4 - Ngobrol

656 93 42
                                    

Sorry ya guys cerita ini terbengkalai 🤧. Buat yang memasuki semester 6 apalagi anak Teknik pasti tau ya sesibuk apa. Mohon maklum yaa...

*****

Sorry Na aku gak bawa apa-apa.” Ringis Adit yang duduk di samping Kasur Luna.

Luna mendengar itu pun menggeleng. “Elah kayak sama orang lain aja, santai aja kali.” Luna teringat saat Adit datang dengan wajah seperti kesakitan. “Eh lo kenapa, Dit? Gue liat muka kek nahan sakit?”

Ah, ternyata Luna peka terhadap dirinya. Apa raut wajahnya mudah terbaca?

“Kena Bola Basket, ada Cowok gak sengaja lempar.”

“Ganteng gak nih?”

“Dih, kenapa emang?” Adit mendengar itu pun mendengus, masih bisa saja Luna berpikir soal ganteng.

“Bukannya lo suka ama modelan gitu.” Jawab Luna dengan nada mengejek, Adit hanya bisa mencibir tidak jelas.

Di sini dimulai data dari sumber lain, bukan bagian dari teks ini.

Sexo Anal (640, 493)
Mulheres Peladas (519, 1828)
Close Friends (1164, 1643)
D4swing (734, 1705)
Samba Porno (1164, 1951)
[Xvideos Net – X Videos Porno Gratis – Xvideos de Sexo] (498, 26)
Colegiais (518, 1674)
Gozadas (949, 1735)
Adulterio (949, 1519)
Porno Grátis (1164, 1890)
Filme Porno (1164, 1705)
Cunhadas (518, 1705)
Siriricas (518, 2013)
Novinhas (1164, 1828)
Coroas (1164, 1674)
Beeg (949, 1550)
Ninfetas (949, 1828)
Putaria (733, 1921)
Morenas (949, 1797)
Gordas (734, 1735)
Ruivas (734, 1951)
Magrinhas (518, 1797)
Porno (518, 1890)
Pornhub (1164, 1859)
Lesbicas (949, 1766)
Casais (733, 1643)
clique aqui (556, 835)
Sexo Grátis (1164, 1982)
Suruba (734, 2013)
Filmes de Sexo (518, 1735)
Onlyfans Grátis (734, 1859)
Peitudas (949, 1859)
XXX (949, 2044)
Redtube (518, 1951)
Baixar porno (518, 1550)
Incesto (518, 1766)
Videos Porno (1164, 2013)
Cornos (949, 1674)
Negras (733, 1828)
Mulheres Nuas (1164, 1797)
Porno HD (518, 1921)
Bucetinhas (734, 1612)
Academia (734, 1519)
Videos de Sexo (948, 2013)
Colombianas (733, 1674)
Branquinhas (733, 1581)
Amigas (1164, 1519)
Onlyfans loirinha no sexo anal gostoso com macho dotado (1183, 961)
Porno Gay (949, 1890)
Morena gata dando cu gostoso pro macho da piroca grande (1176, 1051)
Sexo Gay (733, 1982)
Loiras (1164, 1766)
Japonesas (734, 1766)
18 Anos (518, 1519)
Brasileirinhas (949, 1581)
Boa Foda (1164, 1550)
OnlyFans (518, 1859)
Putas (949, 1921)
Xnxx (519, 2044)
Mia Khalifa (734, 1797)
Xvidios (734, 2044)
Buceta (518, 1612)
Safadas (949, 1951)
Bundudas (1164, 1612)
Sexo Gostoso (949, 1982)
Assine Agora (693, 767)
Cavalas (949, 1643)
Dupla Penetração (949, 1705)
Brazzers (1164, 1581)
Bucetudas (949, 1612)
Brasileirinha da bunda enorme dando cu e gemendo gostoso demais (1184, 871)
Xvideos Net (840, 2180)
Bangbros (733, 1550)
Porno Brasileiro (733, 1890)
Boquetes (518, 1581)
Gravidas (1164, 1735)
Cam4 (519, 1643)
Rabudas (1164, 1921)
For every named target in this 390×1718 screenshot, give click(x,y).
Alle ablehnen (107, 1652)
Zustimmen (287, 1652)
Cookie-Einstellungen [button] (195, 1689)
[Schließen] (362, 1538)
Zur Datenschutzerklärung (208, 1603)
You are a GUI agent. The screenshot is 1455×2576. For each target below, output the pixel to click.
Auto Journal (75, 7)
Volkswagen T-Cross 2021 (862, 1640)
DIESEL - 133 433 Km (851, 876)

Luna memang sahabatan dengan Adit sejak awal masuk SD, karena Ayahnya yang sudah bekerja lama di tempatnya selalu membawa Luna ke Rumahnya untuk bermain.

Fyi---Luna itu cantik namun sedikit tomboy, tetapi ia tetap mempertahankan rambutnya tumbuh panjang dan sangat indah. Dan yang pasti, Luna tahu semua seluk beluk Adit, begitu pun dengan Adit. Makanya jika dari mereka ingin saling curhat, pasti saling mendengarkan.

“Soal si selebgram yang ada di Sekolah lo itu, siapa namanya…”

“Arven.” Sahut Adit cepat, yang di balas tatapan sinis Luna.

“Cowok inceran aja ingetnya nomor satu.” Luna hanya menggelengkan kepalanya. “Gimana? Udah kenalan?”

Setelah mendengar pertanyaan itu, membuat Adit menutup wajahnya dengan kedua tangannya karena malu. Ah, Adit hanya bersikap begini di depan Luna saja. Namun jika sudah di luar, ia akan bersikap berbeda lagi.

“A-aku sudah kenalan, ini lebih dari kenalan, Na.”

Setelah itu Adit menceritakan semuanya. Di mulai Arven menolongnya untuk pertama kali, sapaan Arven saat pertama memulai Sekolah, dan yang terakhir ini, Arven membantunya mengusap memarnya.

“Astaga, itu biru banget Dit! Lo ketahuan bokap habis lo, gak Sekolah seminggu bakal.” Sahut Luna melihat memar di pinggang Adit.

“Tapi gak papa, yang penting Kak Arven bisa nyentuh kulit aku.” Balas Adit malu-malu.

“Anjay, lo udah kayak jablay aja, Dit. Di sentuh segala.” Luna mengernyit aneh.

“Itu mulut jaga ya!”

Luna menggelengkan kepalanya, lalu ia bersandar di tepi Kasur. “Mau denger nasehat dari gue gak?” Tanya Luna.

“Boleh. Apa?”

“Elo, Dit. Udah tau ‘kan resiko suka sama orang yang di sukai banyak orang juga. Apalagi itu Cowok straight, selurus masa depan gue,” Ucapan terakhir di balas tatapan datar Adit.

“Jadi mulai sekarang lo kudu kuatin mental, iman, dan banyak do’a. deketin Cowok kayak Arven pasti gak gampang. Banyak saingan dan elo juga pasti banyak kecewanya. Lo dapetin dia syukur, gak dapet ya terima takdir aja.”

Nasihat dari sosok sahabatnya membuat Adit terdiam. Apa yang di katakan Luna semua benar. Walaupun begitu bukan berarti Adit menyerah, dia saja belum memulainya. Dia akan berjuang untuk medapatkan apa yang dia mau, jika memang takdir menjawan ‘tidak’, maka Adit akan berhenti saat itu juga.

*****

Malam harinya, Arven, Raka, Tommy, dan teman-teman Basketnya nongkrong di sebuah Café langganannya. Hanya sekedar ngobrol asal dan random, juga sudah lama mereka tidak nongkrong begini. Terakhir kali dua minggu yang lalu.